**To do**.
1/ Please translate this sentence from the passage on lincRNA and lncRNA below into Spanish: "Despite sharing a lot of similar attributes, lincRNA and lncRNA differ in several aspects."
2/ Pick up the passage on lincRNA and lncRNA below after its final sentence and write the next few sentences.

**Exercise passage**.
Long intergenic non-coding RNA (lincRNA) and long non-coding RNA (lncRNA) are two novel RNA molecules that contain about 200 nucleotides in their respective sequences. Studies indicate that while lncRNAs are comparatively shorter than lincRNAs, they are both composed of single-stranded sequences that have the ability to form secondary structures and can be identified through sequencing.
Additionally, both RNA types play a significant role in transcriptional mechanisms and post-translational modifications (such as 5’capping, polyadenylation, and splicing) and show tissue-specific expressions (both are abundantly expressed in the testis and neural tissues).
Despite sharing a lot of similar attributes, lincRNA and lncRNA differ in several aspects. Aside from their slight differences in length (lincRNAs are somewhat longer than lncRNAs), lincRNA transcripts are usually found in the mammalian genome (specifically in the nucleus) where they figure in cell differentiation and cell identity while lncRNA transcripts are usually found outside the nucleus.

**Material provided**.
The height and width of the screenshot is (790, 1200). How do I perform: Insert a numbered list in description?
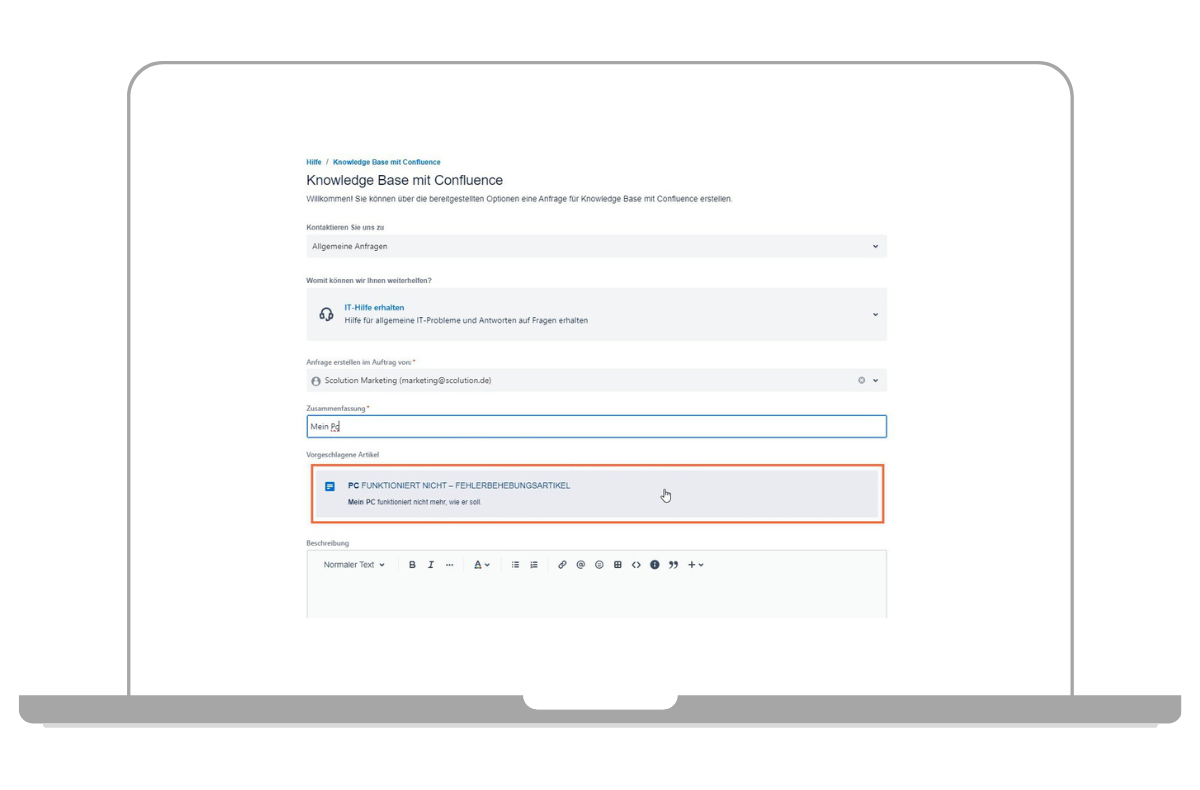pyautogui.click(x=534, y=565)
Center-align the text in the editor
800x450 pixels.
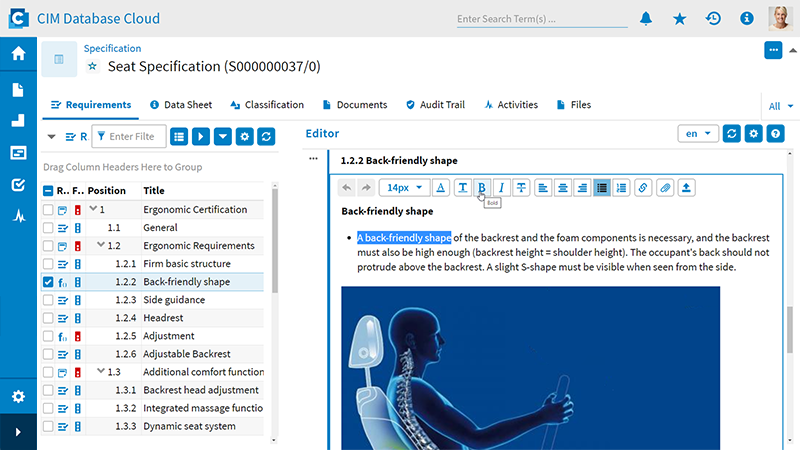[563, 187]
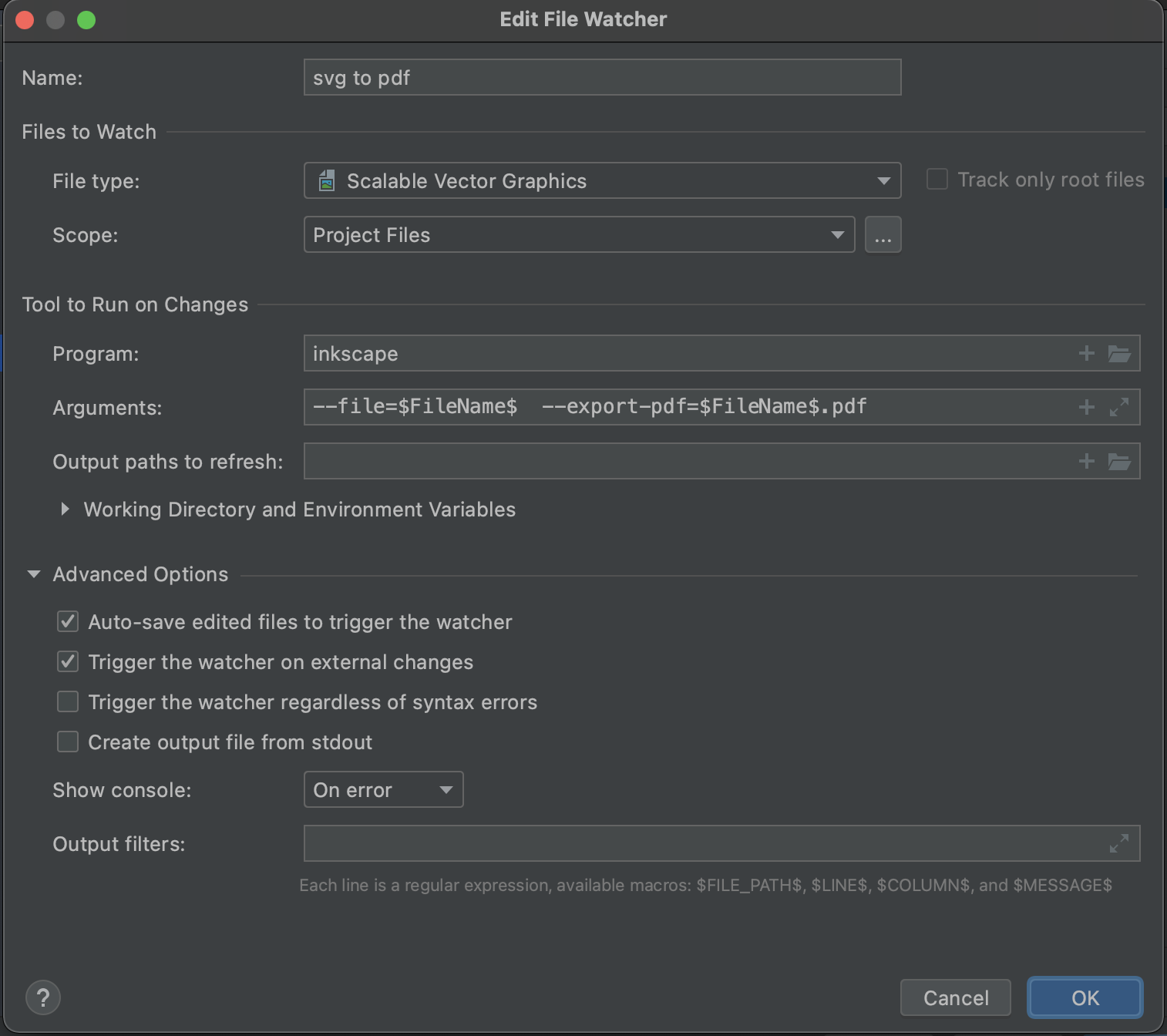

**Responses by item number**.
1/ A pesar de compartir muchos atributos similares, el lincRNA y el lncRNA difieren en varios aspectos.

2/
What are lincRNAs?
LincRNAs are non-coding RNA transcripts that make up most of the lncRNAs. Although they do not code for proteins, these transcripts have an exon-intron-exon structure similar to those of protein-coding genes. With more than 8,000 lincRNAs identified to date, they are now considered as the largest subclass of RNAs in the human genome. Unfortunately, their functions are still largely unknown.
Even with the current limited knowledge on lincRNAs, researchers have already established that these RNA molecules can tune gene expression by affecting nuclear architecture and sequestering intracellular molecules. They are also involved in chromatin topology regulation (they can be used to enforce stable and repressive chromatin states by increasing or repressing transcriptional activation) and in protein and RNA scaffolding.
LincRNAs are also known to regulate the transcription of neighboring genes, encode functional micropeptides, and act as protein and RNA decoys.
With 93% of disease-associated genetic variants (SNPs) located in the vicinity of intergenic or gene regulatory regions, there is a strong indication that they are somehow involved in human disease and development (although the mode or manner of how these SNPs can affect the disease is still largely unknown). In fact, numerous studies indicate that lincRNAs are associated with the development of multiple cancers and end-stage renal disease in diabetic patients.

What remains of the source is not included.